Taliban Foreign Minister Mawlawi Amir Khan Muttaqi has characterized the group’s foreign policy as “balanced and economy-centered.”

Trump’s Bagram Claims and the Taliban’s Foreign Policy Choices

Army Pfc. Raymond Purtee watches the barren hills around him as he provides security from the gun turret of a Humvee during a patrol halt in Bagram, Afghanistan, on Oct. 27, 2006.

Credit: DoD photo by Sgt. 1st Class Dexter D. Clouden, U.S. Army.

On September 21, the Taliban rebuffed U.S. President Donald Trump for the second time in the last nine months. A day earlier, Trump had demanded control of Bagram air base in Afghanistan and had even threatened “bad things” if his demand wasn’t entertained. 

The Taliban spokesperson was categorical in his September 23 reply: “We will never agree to bargain away or hand over any part of our country.” 

On being summoned for an emergency meeting by Emir Hibatullah Akhunzada following Trump’s comments, Taliban defense and foreign ministers and intelligence chiefs rushed to Kandahar. There were separate meetings as well among the Taliban leadership. 

The recent rejection of Trump’s vague threats didn’t occur in a vacuum. 

In January 2025, the Taliban had rejected Trump’s demand for the return of weapons and military equipment, worth $7 billion, that were left behind by American forces as they exited the country in a hurry in 2021. The weapons “are now in the possession of the Mujahideen [or Taliban forces] as spoils of war,” the same spokesperson had reiterated

In his September 23 remarks to the media, Taliban spokesperson Zabihullah Mujahid broached topics beyond the rejection of Trump’s demand. He confirmed that the Taliban have been engaging with the U.S. on a wide range of topics such as prisoner exchanges, diplomatic relations, and economic investment in the past several months.
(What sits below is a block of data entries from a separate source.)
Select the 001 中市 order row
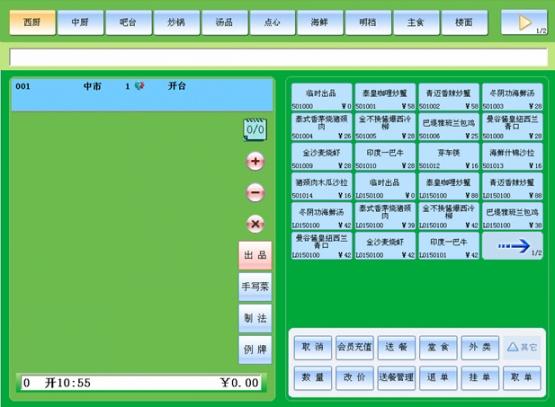 (x=142, y=94)

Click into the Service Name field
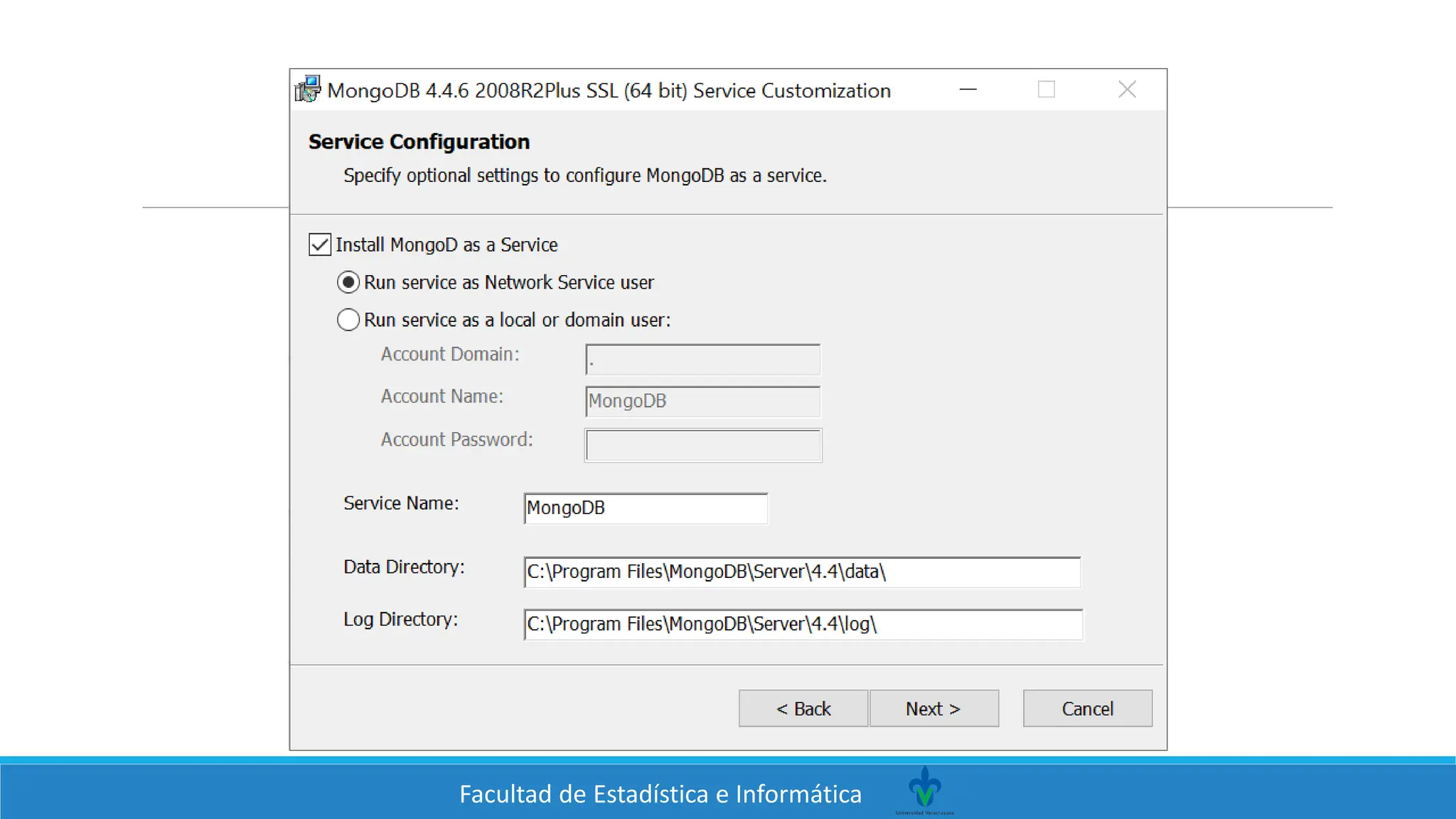[646, 508]
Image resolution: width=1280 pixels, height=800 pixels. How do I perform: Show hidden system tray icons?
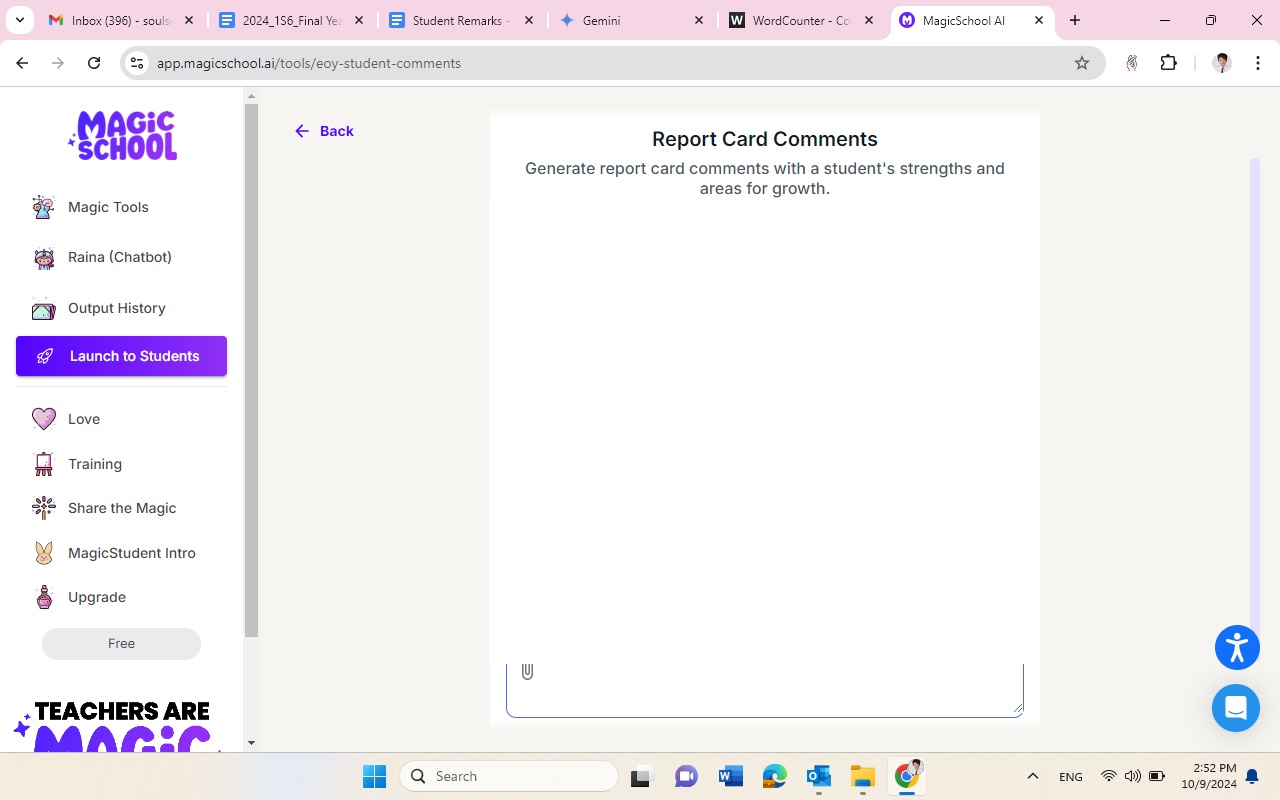click(1033, 776)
He went on to use the interview to elaborate on the Taliban’s foreign policy, which he characterized as “balanced and economy-centered.” 
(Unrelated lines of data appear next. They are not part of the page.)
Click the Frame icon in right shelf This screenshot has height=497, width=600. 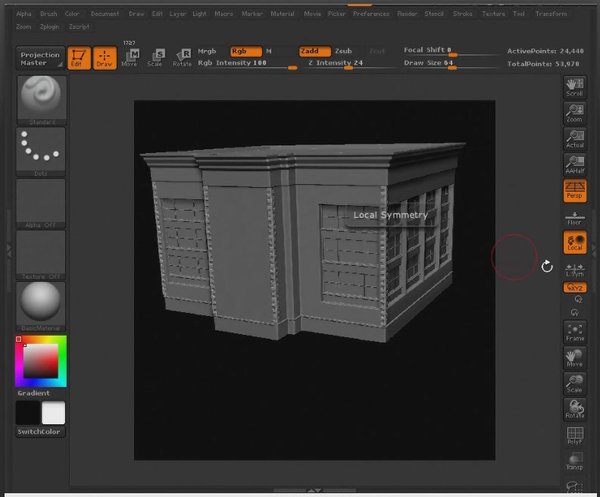575,331
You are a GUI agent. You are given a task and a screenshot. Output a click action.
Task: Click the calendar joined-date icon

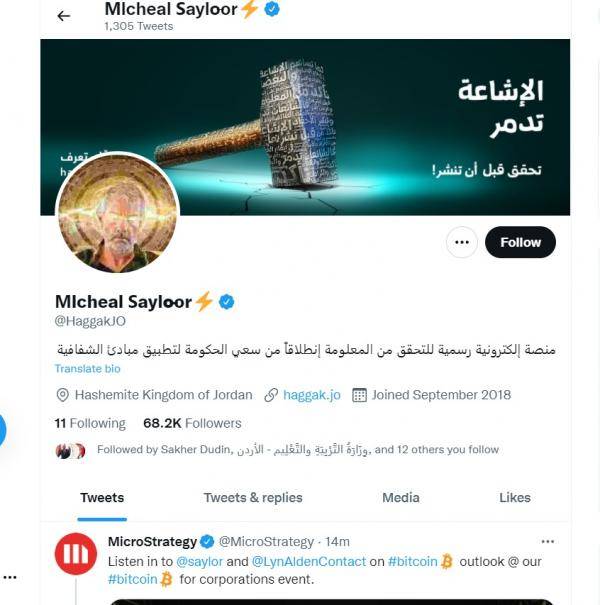pos(359,395)
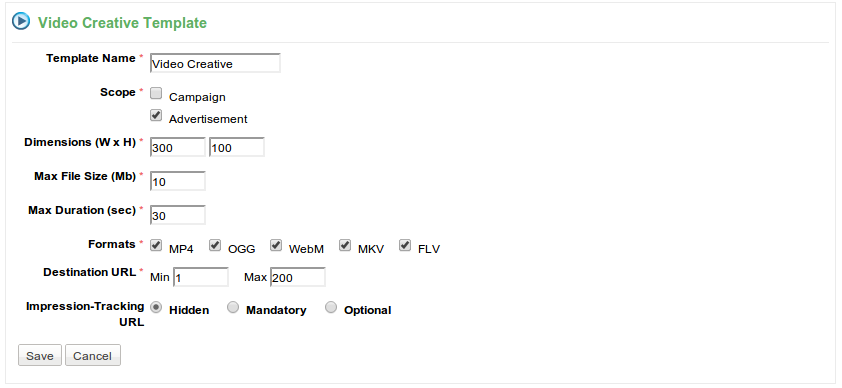Toggle the MP4 format checkbox
This screenshot has width=842, height=388.
pos(156,245)
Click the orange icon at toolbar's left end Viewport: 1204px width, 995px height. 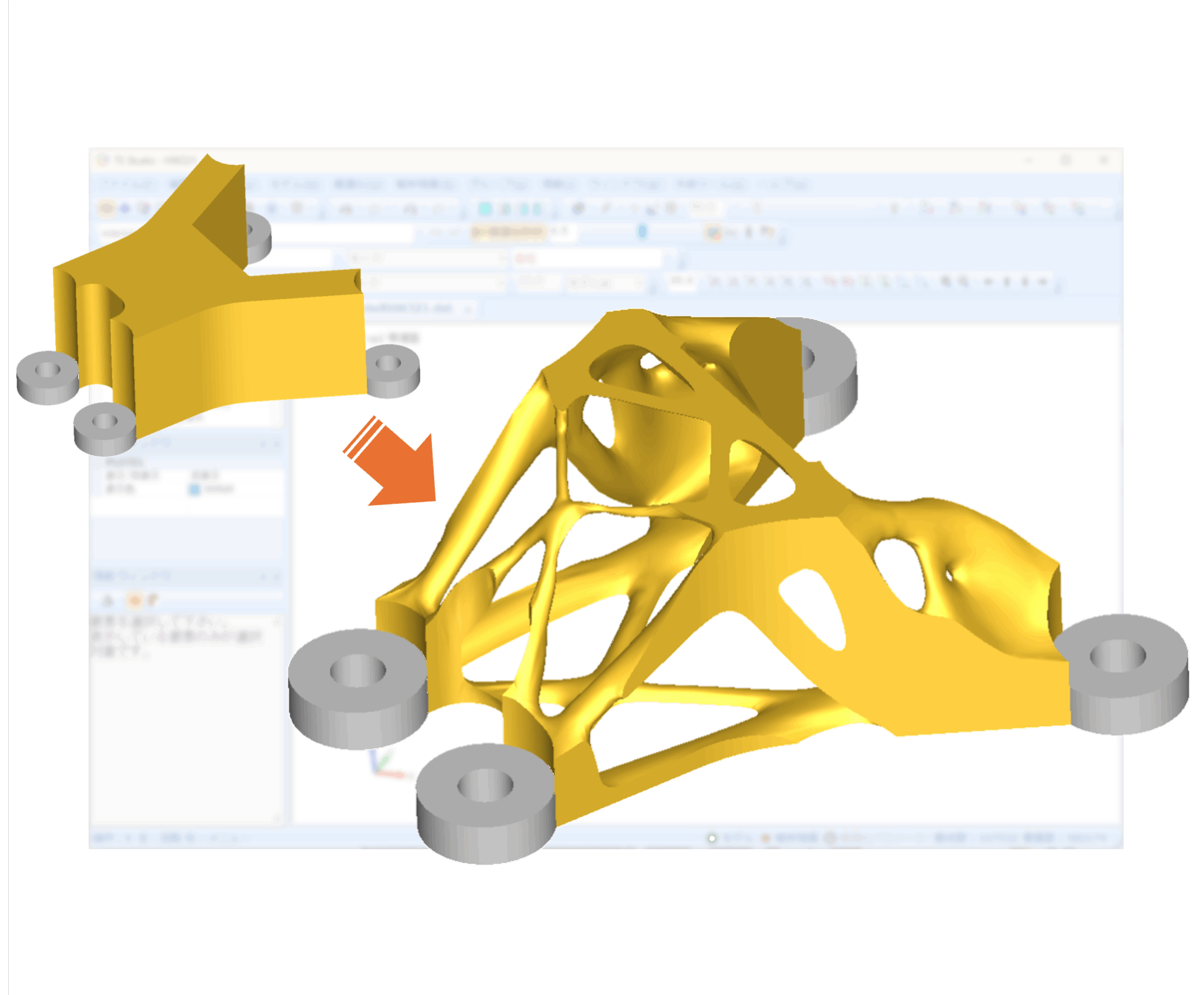(x=106, y=208)
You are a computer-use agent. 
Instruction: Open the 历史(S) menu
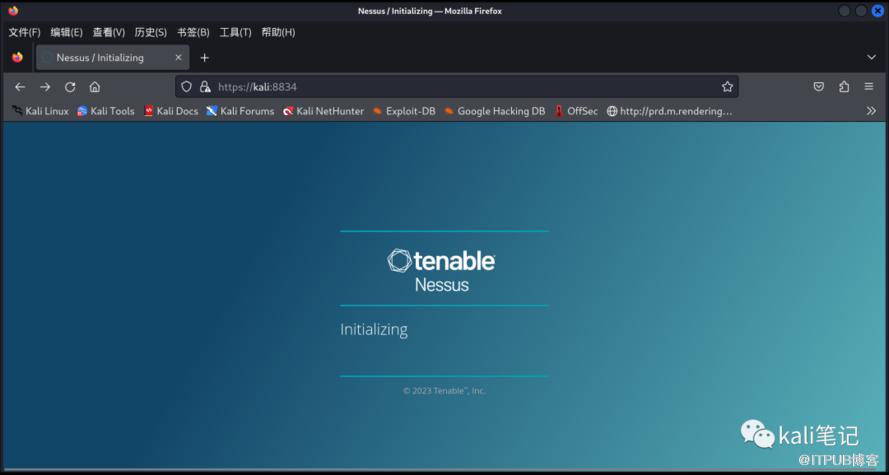150,32
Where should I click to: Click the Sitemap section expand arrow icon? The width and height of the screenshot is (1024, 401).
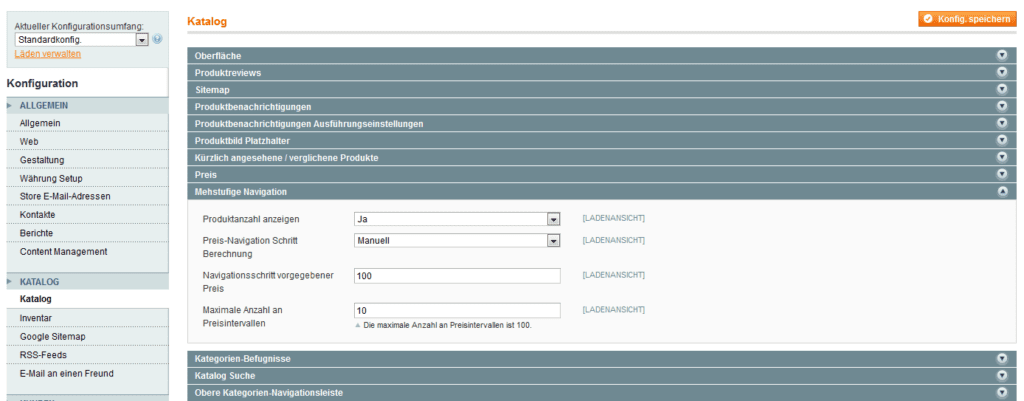1001,90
“Just as we want relations with China, we also want ties with the U.S. Just as we want ties with Russia, we want ties with Europe,” Mujahid said. 

A couple of weeks ago, while in Kabul, I had the opportunity to listen to the Taliban Acting Foreign Minister Mawlawi Amir Khan Muttaqi emphasize the regime’s “balanced and economy-centered” foreign policy, while reiterating the Islamic Emirate’s yearning for engagement and recognition. Behind this rather innocuous phrasing, however, is the assertive position that the recognition it seeks must not be seen as a concession, but is a legitimate right due to Afghanistan, even under Taliban rule, as a “responsible member of the international comity of nations.” As one of the elements of this responsibility, the Taliban have asserted, on multiple occasions, that they will not allow Afghan soil to be used against any country. They emphasize sovereignty, peaceful coexistence, and noninterference.
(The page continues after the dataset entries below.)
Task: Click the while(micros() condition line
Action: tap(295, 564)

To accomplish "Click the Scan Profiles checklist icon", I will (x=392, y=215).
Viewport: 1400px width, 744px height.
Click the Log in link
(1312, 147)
The Taliban have been opposed to linking their domestic policies, mostly toward girls and women, with the prospect of recognition. During interactions with the Ministry of Foreign Affairs (MoFA) officials in Kabul, I was told that the “disproportionate focus on internal policies” by the international community has “overshadowed the achievements” of the Islamic Emirate, which is an “Afghan, Islamic, and traditional movement.” 

Two aspects are salient. First, there is no major division among the Taliban in matters of foreign policy. The latest reaction to Trump’s threat, and the gathering of senior ministers and officials for an emergency meeting, demonstrated that Kandahar remains the ultimate authority in laying out the way the Taliban will interact with the world. Second, the Taliban will not trade their domestic policy choices for achieving “recognition,” even if they desperately need to boost the Afghan economy. The last four years has only seen a progressive hardening of their postures. 

An important reason why the Taliban have managed to stick to their position so arduously has to do with their success in overcoming, albeit partially, the international isolation imposed on them. This has provided them with a measure of space for maneuver. Though Russia, to date, is the only country to recognize the Taliban, a dozen and half others are “engaged” with Taliban-ruled Afghanistan. Some of these engagements include the appointment of ambassadors to Kabul and the acceptance of Taliban representatives as diplomats in their own country, as in the cases of China among others. Some, like Malaysia, continue to operate embassies in Kabul, though without ambassadors.

Almost all of the countries Afghanistan shares its borders with engage in some fashion. Many others have also engaged – like India, which is apprehensive of being left behind when its rivals, China and Pakistan, are making big inroads in Kabul. 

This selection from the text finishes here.